Première partie : BATALH
Dans un jardin intérieur, le trio BATALH (prononcez « Bataille ») fait tinter clapes et cloches de transhumance grâce à une bruyante carriole qu’ils ont inventée: le Campanophone. Le temps d’un instant nous devenons des moutons que l’on pousse, que l’on hèle menés à la baguette par les musiciens-bergers. Entre la performance artistique et le concert intimiste, BATALH se veut battucada, gamelan des alpages et mêle l’occitan à cet échange singulier et participatif.

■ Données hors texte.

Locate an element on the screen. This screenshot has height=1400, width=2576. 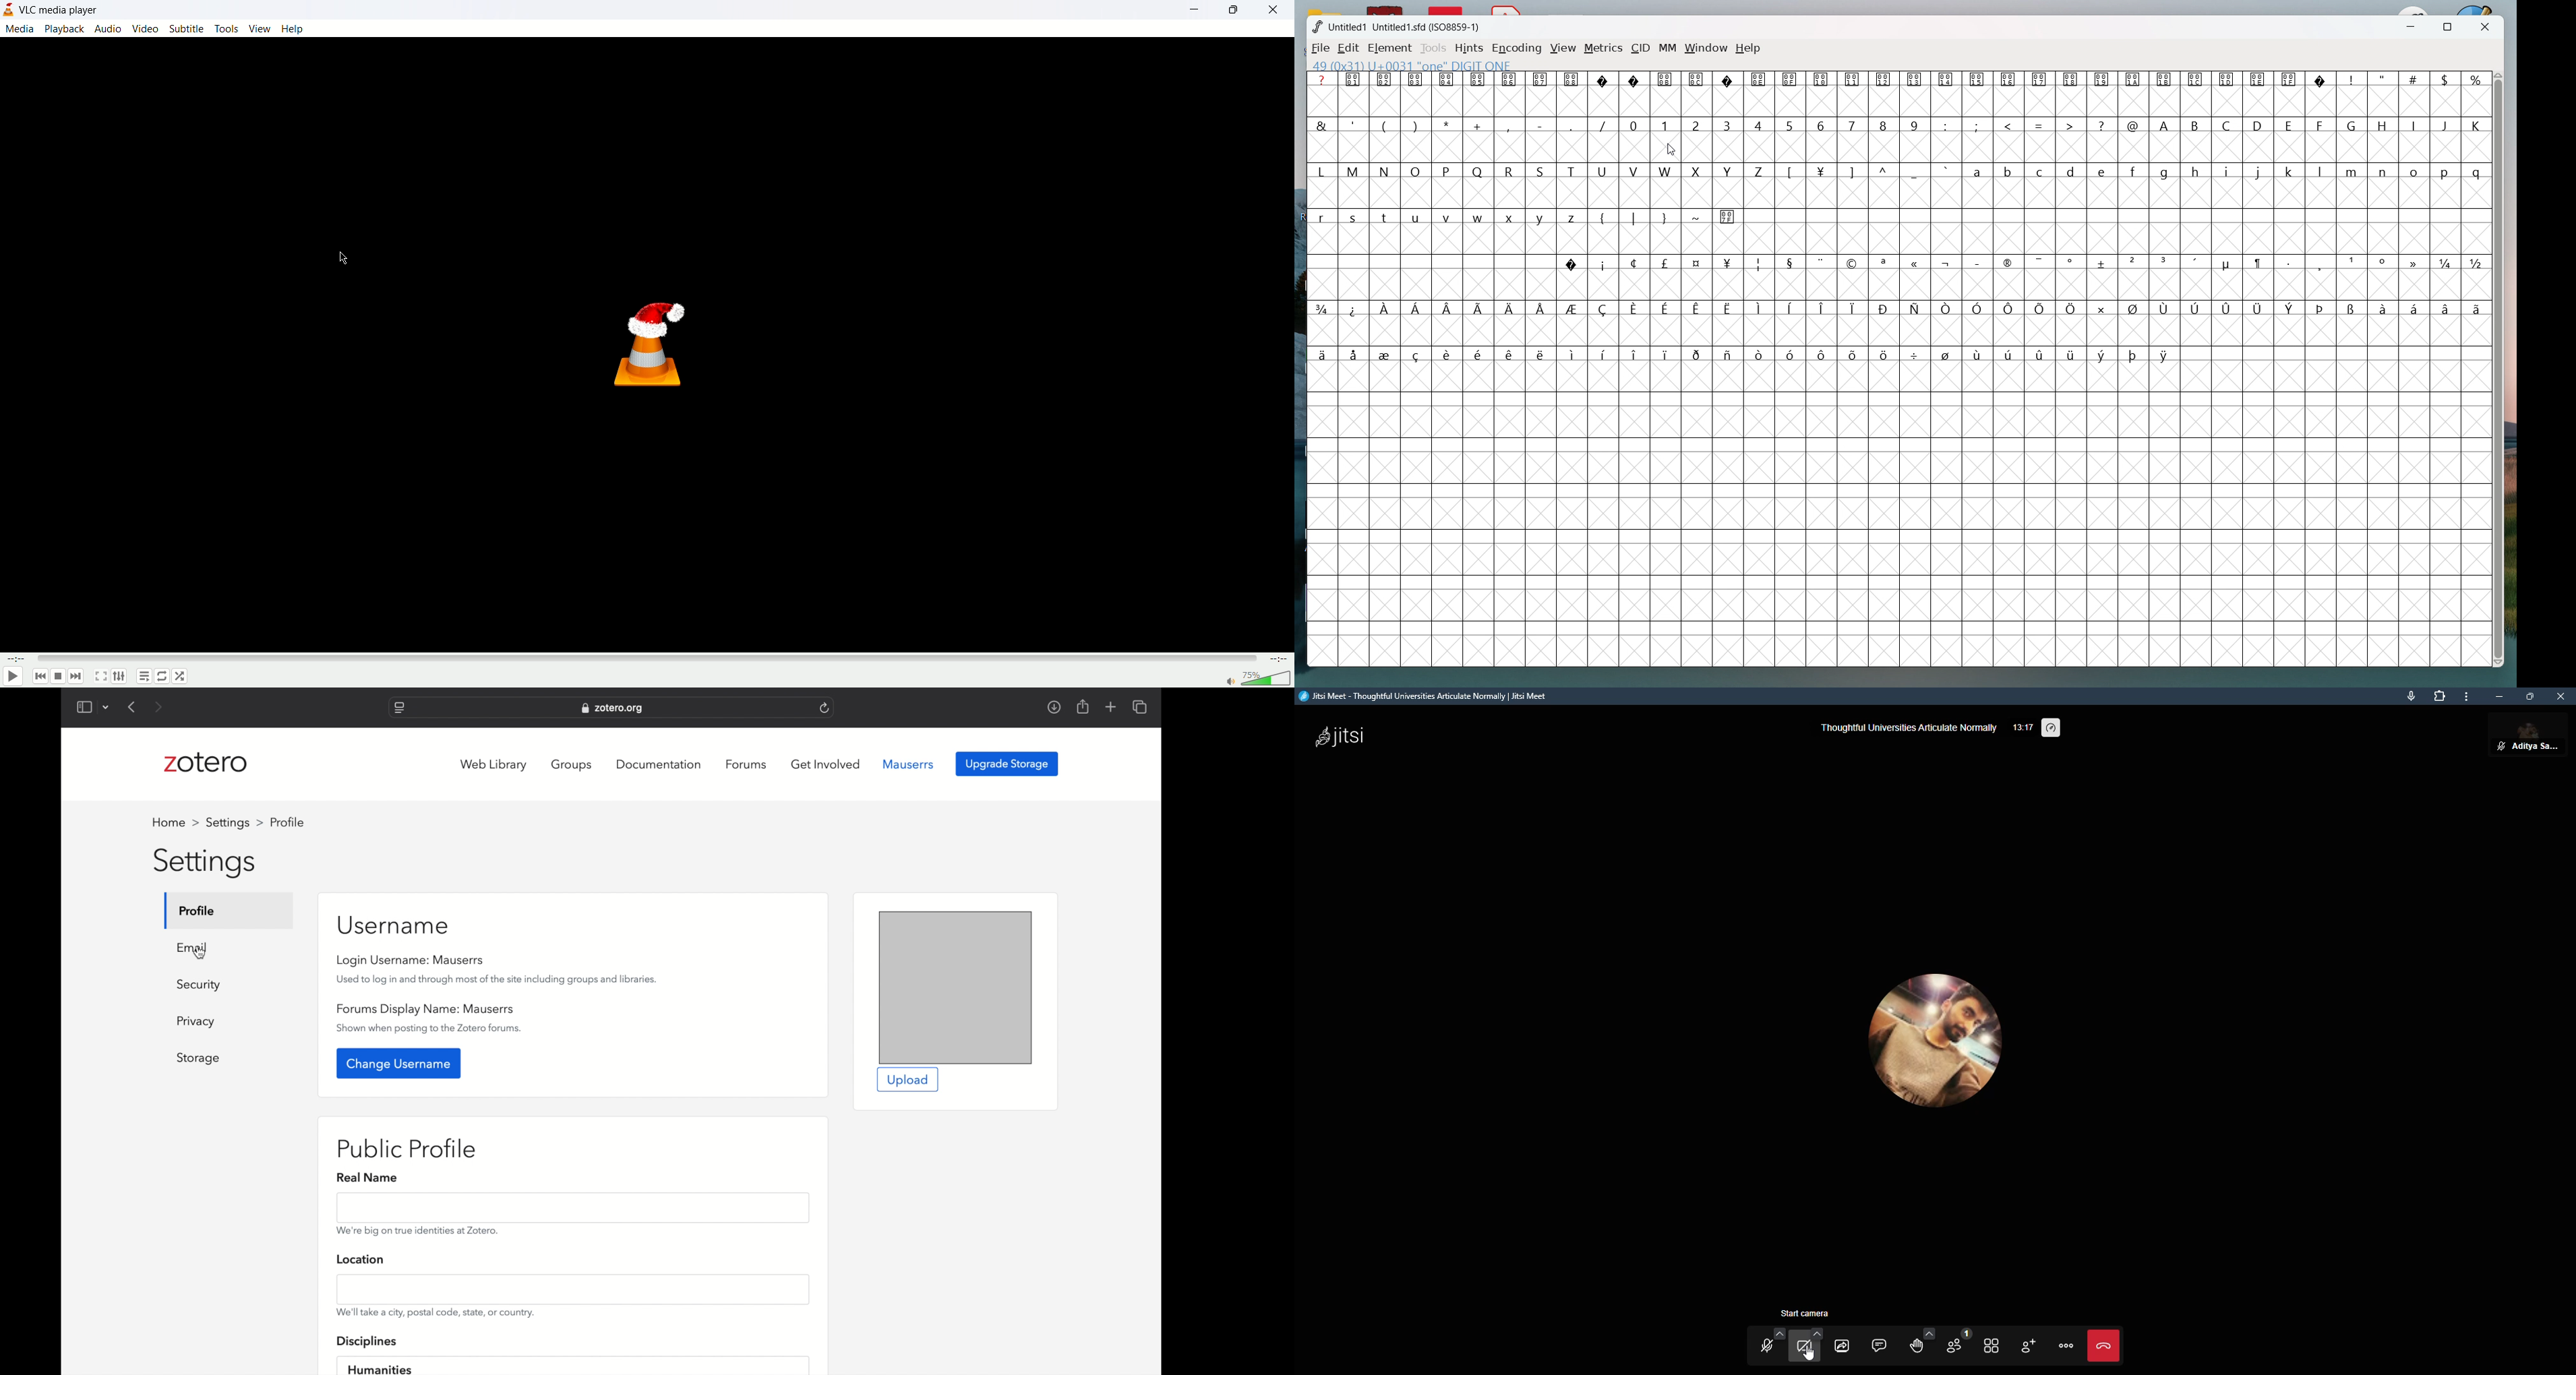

Seconde partie : Èlg et la Chimie
Sous ce nom énigmatique se cache un quatuor insaisissable, tantôt synthpop tantôt chanson française, entre spoken word et titres improbables. Laurent Gérard à la voix et à la guitare (Èlg) est accompagné par Marie Nachury, à la voix de velours, tantôt à la basse, tantôt au clavier. Johann Mazé à la batterie donne le ton tandis qu’Alexandre Menexiadis, homme de l’ombre, s’occupe des différents habillages sonores. Un set étonnant, qui colle parfaitement à l’ambiance de la soirée.
Stuffed Foxes
Lorsque Stuffed Foxes s’empare de la salle de classe déguisée en scène, il est déjà 22h30 et je suis plus que prête. Six amis face à nous, six colocataires. Habitués aux sessions de jam et partageant ce même attrait pour l’expérimentation et les longues plages instrumentales, ils ont dévoilé il y a quelques mois leur premier album Songs/Revolving. Il est sorti chez Yotanka (BRNS, Ropoporose…) et Reverse Tapes (leur propre label) et a été enregistré et mixé par Thomas Poli (Dominique A, Laetitia Shériff...). De beaux noms donc.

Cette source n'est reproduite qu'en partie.